Cybercriminals are deploying increasingly sophisticated tactics to bypass email security systems, including QR codes built from HTML tables and fake Microsoft Teams notifications, according to Barracuda threat analysts.
The Tycoon phishing kit has introduced a technique that constructs scannable QR codes using HTML table cells rather than traditional image files, enabling malicious codes to evade detection by conventional email security tools. The method arranges individual table cells in black-and-white patterns that form functional QR codes when displayed in email applications.
Barracuda threat analysts reported the attacks typically begin with phishing emails containing minimal text, often instructing recipients to scan the code using a mobile device. Because no actual image file exists, automated security systems fail to recognise the threat.
“Instead of inserting a normal picture of a QR code – something security systems can easily spot – the QR code is built out of tiny table cells using HTML,” the January 2026 Email Threat Radar report said.
When scanned, the codes direct victims to phishing pages created through the Tycoon Phishing-as-a-Service platform.
A separate campaign exploits Microsoft Teams by adding targets to groups with urgent-sounding names and presenting fake invoices or unauthorised charge notices. The attackers provide fraudulent support numbers to steal credentials and payment details.
The campaign was first reported in December 2025 and relies on the trust users place in Microsoft Teams to increase success rates. The attacks bypass security defences through social engineering rather than technical vulnerabilities.
Facebook-themed phishing scams have also emerged since late September 2025, warning recipients of copyright infringement through messages that mimic legitimate legal warnings. The emails include links to phishing forms disguised as browser windows where attackers capture login credentials.

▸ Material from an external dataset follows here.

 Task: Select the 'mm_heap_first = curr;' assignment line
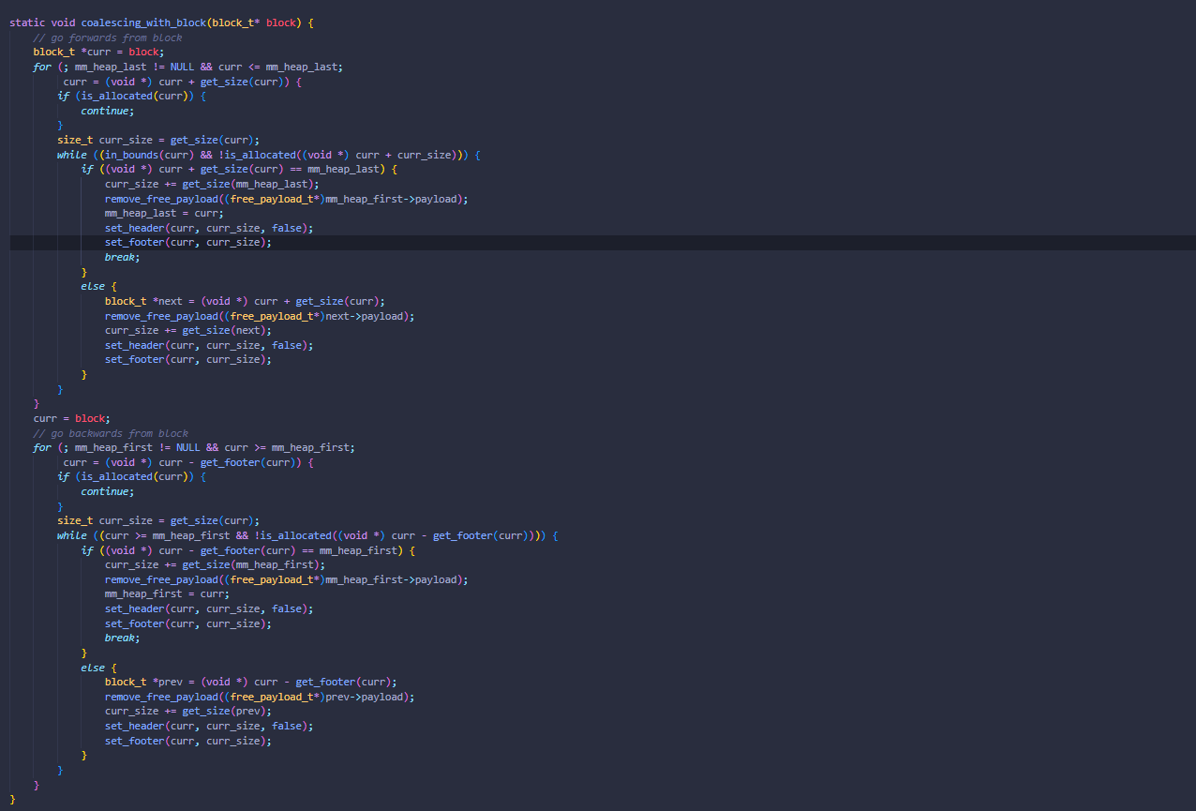point(167,593)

Threat analysts have additionally identified attackers using division slash characters (∕) instead of standard forward slashes (/) in malicious links. The Unicode character, primarily used in mathematical notation, creates a barely noticeable difference that causes traditional automated security systems to fail.
Barracuda recommends organisations implement multifactor authentication, educate employees about phishing tactics, and avoid scanning unexpected QR codes. Users should verify sender legitimacy and examine links closely before clicking, particularly in unsolicited emails.
Security settings for collaboration tools such as Microsoft Teams should prevent automatic additions to external groups, and organisations should extend security solutions to cover these platforms.
The report emphasises the importance of keeping email and web security tools updated to detect obfuscated URLs and encourages employees to report suspicious communications through established channels.